The Ability Fund and the Vietnam Blind Association have recently co-sponsored a unique contest named 'Who is the Masterchef,' in which blind students from high schools in Hanoi competed in cooking with a hope to contribute their efforts to their families and the society.
The competition is part of a two-week project which was initiated by a group of four blind students in Vietnam's capital city, offering cooking skill training classes to visually-impaired students from different high schools and continuing education centers in the region.

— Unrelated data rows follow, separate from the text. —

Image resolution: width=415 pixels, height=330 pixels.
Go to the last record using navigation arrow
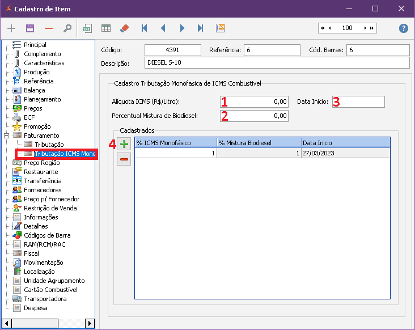200,28
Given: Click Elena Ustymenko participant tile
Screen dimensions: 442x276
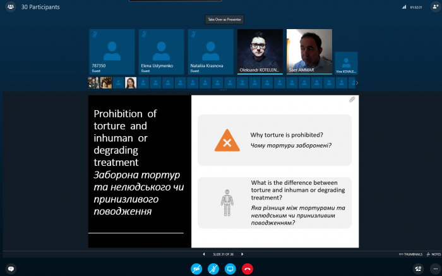Looking at the screenshot, I should click(161, 52).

These training classes are designed to equip the visually challenged people with basic skills, including cooking, in the hope of supporting their families and the community, said deputy project coordinator Vu Hai Anh.
|Luong Tuan Cuong, a young participant, excitedly shared that he knew how to choose food by pressing and ‘smelling’ with his hands, plus checking the different levels for cooking meat during the training classes. Photo: Vinh Ha / Tuoi Tre|
“Every single person from the blind community shares a wish of not only taking care of themselves but also building up their confidence," Anh said.
"And the project itself has done a pretty good job for that."
To wrap up the training classes, the cooking competition was organized to showcase students’ self-made dishes, spotlighting their extraordinary ability and constant effort during the course.
The organizers expressed their happiness when delivering the much-needed message of living happily to the blind community in particular, and to people with disabilities in general.
The image of the blind chefs has won the hearts of the organizers, prompting them to open up more cooking classes and competitions, where the blind can engage in a practical environment and society.
|A blind participant is pictured checking rice balls by placing a spoon and stirring them gently. Photo: Vinh Ha / Tuoi Tre|
Luong Tuan Cuong, a senior from Nguyen Van To Education and Training Center in Hanoi, confidently shared his kitchen skills and ability in using the utensils despite the Vietnamese’s traditional unwillingness to let the blind use sharp cutlery due to the potential risk of cutting themselves.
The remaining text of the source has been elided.